▶ _EXTRAIT À LIRE_
Du côté de Marcilloles, Yannick Bourdat, polyculteur-éleveur possédant 50 hectares d’herbe et 90 hectares de céréales, constate des pertes, mais fait part de ses incertitudes. L’orage ayant éclaté le dimanche 4 juin dans la soirée a ravagé certaines parcelles : 40 mm de pluie sont tombés en moins de 25 minutes. Sur une largeur d’environ 600 mètres, ce sont 15 à 20 hectares de ses cultures qui ont été touchés (blé, orge, colza et maïs). Le reste des parcelles a été partiellement touché.
En ce qui concerne les hectares totalement abîmés, environ 50 % des grains sont tombés. Et pour le maïs, « il était jeune donc aujourd’hui, il ne reste que la tige là où l’orage a été le plus violent, mais je pense que les plants devraient repartir car l’apex n’a pas été touché », explique Yannick Bourdat. Les jours à venir permettront de confirmer ou d’infirmer ces impressions.
Pour le tournesol, la situation est plus difficile à déterminer et sera sans doute différente en fonction des lieux où la grêle a frappé. « Les tiges de tournesol d’un de mes voisins ont cassé, donc il est sûr que ça ne repartira pas », ajoute-t-il. Les jours qui viennent permettront de déterminer également la situation pour les autres cultures, car les plantes ayant semblé tenir le coup peuvent devenir des nids à maladie. Pour le colza, il faudra constater les dégâts seulement en fin de semaine, car les blessures ont tendance à sécher, ce qui fait ensuite sécher les gousses et tomber les grains.

▶ _VOTRE TÂCHE_
Recopiez fidèlement, dans l'extrait ci-dessus consacré aux dégâts de l'orage, tout ce qui va de « Du côté de Marcilloles, Yannick » jusqu'à « d’infirmer ces impressions. ».

▶ _MATÉRIEL FOURNI_
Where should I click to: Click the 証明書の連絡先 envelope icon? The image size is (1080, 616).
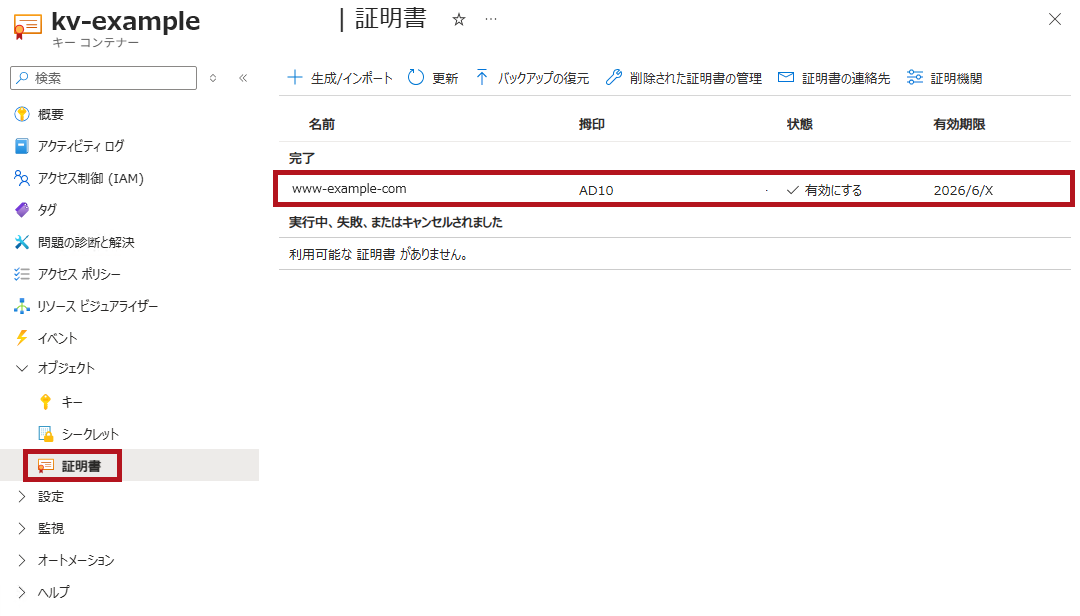point(786,78)
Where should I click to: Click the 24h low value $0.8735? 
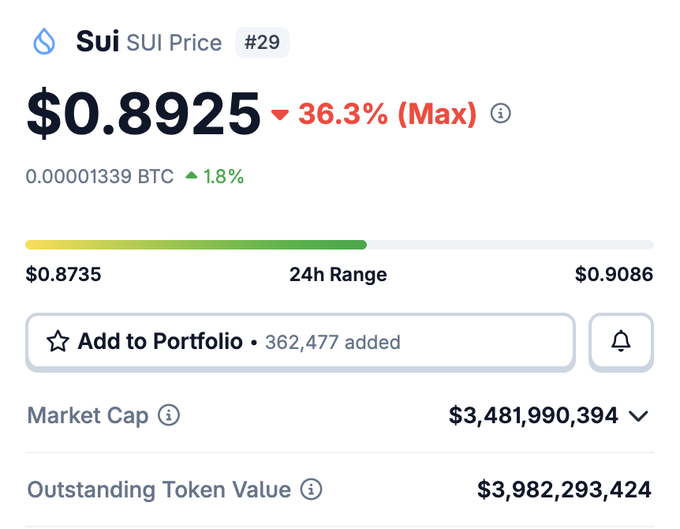pyautogui.click(x=63, y=274)
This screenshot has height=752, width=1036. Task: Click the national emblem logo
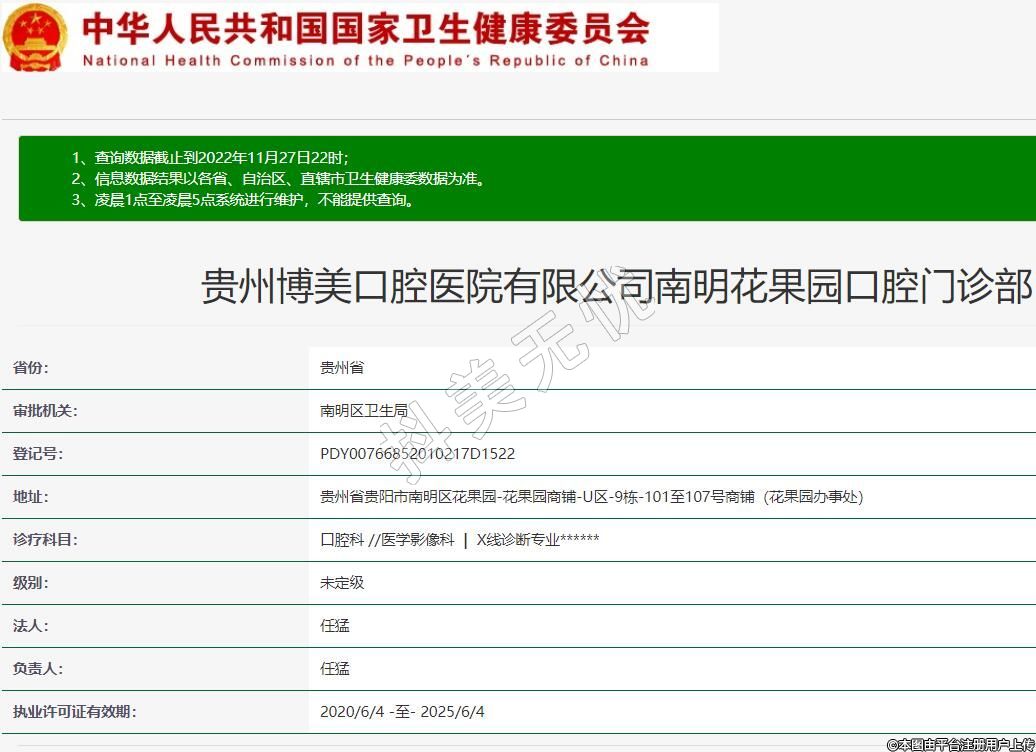point(37,37)
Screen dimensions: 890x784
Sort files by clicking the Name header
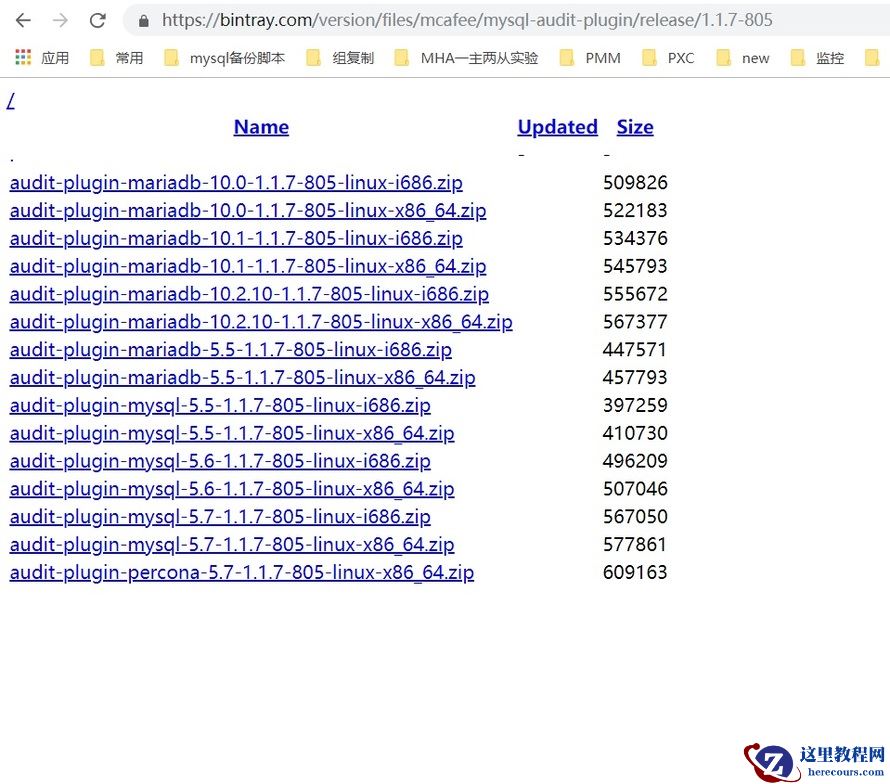point(260,126)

▶ _SOLUTION RÉDIGÉE_
Du côté de Marcilloles, Yannick Bourdat, polyculteur-éleveur possédant 50 hectares d’herbe et 90 hectares de céréales, constate des pertes, mais fait part de ses incertitudes. L’orage ayant éclaté le dimanche 4 juin dans la soirée a ravagé certaines parcelles : 40 mm de pluie sont tombés en moins de 25 minutes. Sur une largeur d’environ 600 mètres, ce sont 15 à 20 hectares de ses cultures qui ont été touchés (blé, orge, colza et maïs). Le reste des parcelles a été partiellement touché.
En ce qui concerne les hectares totalement abîmés, environ 50 % des grains sont tombés. Et pour le maïs, « il était jeune donc aujourd’hui, il ne reste que la tige là où l’orage a été le plus violent, mais je pense que les plants devraient repartir car l’apex n’a pas été touché », explique Yannick Bourdat. Les jours à venir permettront de confirmer ou d’infirmer ces impressions.